:: GIVEN INFORMATION ::
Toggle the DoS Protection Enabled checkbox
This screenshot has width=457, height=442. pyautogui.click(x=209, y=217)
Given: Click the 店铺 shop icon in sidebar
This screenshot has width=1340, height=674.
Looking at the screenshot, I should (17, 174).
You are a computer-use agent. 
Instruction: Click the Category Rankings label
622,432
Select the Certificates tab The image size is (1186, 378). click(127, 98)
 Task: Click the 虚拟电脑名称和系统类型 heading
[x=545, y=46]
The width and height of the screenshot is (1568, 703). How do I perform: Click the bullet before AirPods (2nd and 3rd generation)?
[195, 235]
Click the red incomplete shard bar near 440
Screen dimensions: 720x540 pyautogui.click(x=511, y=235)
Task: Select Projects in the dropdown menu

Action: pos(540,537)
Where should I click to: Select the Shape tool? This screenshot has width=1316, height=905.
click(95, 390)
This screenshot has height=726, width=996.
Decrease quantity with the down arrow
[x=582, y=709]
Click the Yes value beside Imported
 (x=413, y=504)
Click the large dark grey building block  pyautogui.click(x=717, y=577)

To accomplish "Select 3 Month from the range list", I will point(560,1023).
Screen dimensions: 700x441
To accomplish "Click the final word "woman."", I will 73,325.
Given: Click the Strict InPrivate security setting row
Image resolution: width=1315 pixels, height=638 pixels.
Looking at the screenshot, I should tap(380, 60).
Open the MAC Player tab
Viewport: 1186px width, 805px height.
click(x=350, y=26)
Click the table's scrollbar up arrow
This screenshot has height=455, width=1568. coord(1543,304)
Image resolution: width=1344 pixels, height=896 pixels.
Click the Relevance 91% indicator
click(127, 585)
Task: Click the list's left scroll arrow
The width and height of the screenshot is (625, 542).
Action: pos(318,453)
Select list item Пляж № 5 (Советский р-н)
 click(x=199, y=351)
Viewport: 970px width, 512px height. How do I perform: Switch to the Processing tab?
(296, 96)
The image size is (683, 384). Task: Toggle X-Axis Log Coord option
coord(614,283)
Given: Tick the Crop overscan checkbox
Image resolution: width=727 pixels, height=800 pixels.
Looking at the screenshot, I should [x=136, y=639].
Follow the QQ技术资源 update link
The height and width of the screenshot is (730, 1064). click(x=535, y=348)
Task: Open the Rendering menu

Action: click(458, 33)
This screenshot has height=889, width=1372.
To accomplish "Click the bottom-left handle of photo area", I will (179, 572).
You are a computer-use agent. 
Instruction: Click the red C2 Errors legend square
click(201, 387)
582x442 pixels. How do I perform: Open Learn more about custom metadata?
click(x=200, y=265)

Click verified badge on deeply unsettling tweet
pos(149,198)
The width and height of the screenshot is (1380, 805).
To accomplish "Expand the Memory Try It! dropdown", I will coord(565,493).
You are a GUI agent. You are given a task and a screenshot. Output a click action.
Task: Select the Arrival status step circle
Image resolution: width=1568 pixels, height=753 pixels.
:::
**YOUR INSTRUCTIONS**
Print every record above exactly as written.

**FINISHED TASK**
Toggle the DoS Protection Enabled checkbox
This screenshot has width=457, height=442. pyautogui.click(x=209, y=217)
Given: Click the 店铺 shop icon in sidebar
This screenshot has width=1340, height=674.
Looking at the screenshot, I should (17, 174).
You are a computer-use agent. 
Instruction: Click the Category Rankings label
622,432
Select the Certificates tab The image size is (1186, 378). click(127, 98)
 Task: Click the 虚拟电脑名称和系统类型 heading
[x=545, y=46]
The width and height of the screenshot is (1568, 703). How do I perform: Click the bullet before AirPods (2nd and 3rd generation)?
[195, 235]
Click the red incomplete shard bar near 440
Screen dimensions: 720x540 pyautogui.click(x=511, y=235)
Task: Select Projects in the dropdown menu

Action: pos(540,537)
Where should I click to: Select the Shape tool? This screenshot has width=1316, height=905.
click(95, 390)
This screenshot has height=726, width=996.
Decrease quantity with the down arrow
[x=582, y=709]
Click the Yes value beside Imported
 (x=413, y=504)
Click the large dark grey building block  pyautogui.click(x=717, y=577)

To accomplish "Select 3 Month from the range list", I will point(560,1023).
Screen dimensions: 700x441
To accomplish "Click the final word "woman."", I will 73,325.
Given: Click the Strict InPrivate security setting row
Image resolution: width=1315 pixels, height=638 pixels.
Looking at the screenshot, I should tap(380, 60).
Open the MAC Player tab
Viewport: 1186px width, 805px height.
click(x=350, y=26)
Click the table's scrollbar up arrow
This screenshot has height=455, width=1568. coord(1543,304)
Image resolution: width=1344 pixels, height=896 pixels.
Click the Relevance 91% indicator
click(127, 585)
Task: Click the list's left scroll arrow
The width and height of the screenshot is (625, 542).
Action: pos(318,453)
Select list item Пляж № 5 (Советский р-н)
 click(x=199, y=351)
Viewport: 970px width, 512px height. How do I perform: Switch to the Processing tab?
(296, 96)
The image size is (683, 384). Task: Toggle X-Axis Log Coord option
coord(614,283)
Given: Tick the Crop overscan checkbox
Image resolution: width=727 pixels, height=800 pixels.
Looking at the screenshot, I should [x=136, y=639].
Follow the QQ技术资源 update link
The height and width of the screenshot is (730, 1064). click(x=535, y=348)
Task: Open the Rendering menu

Action: click(458, 33)
This screenshot has height=889, width=1372.
To accomplish "Click the bottom-left handle of photo area", I will (179, 572).
You are a computer-use agent. 
Instruction: Click the red C2 Errors legend square
click(201, 387)
582x442 pixels. How do I perform: Open Learn more about custom metadata?
click(x=200, y=265)

Click verified badge on deeply unsettling tweet
pos(149,198)
The width and height of the screenshot is (1380, 805).
To accomplish "Expand the Memory Try It! dropdown", I will coord(565,493).
You are a GUI agent. You are given a task and a screenshot. Output a click action.
Task: Select the Arrival status step circle
Image resolution: width=1568 pixels, height=753 pixels.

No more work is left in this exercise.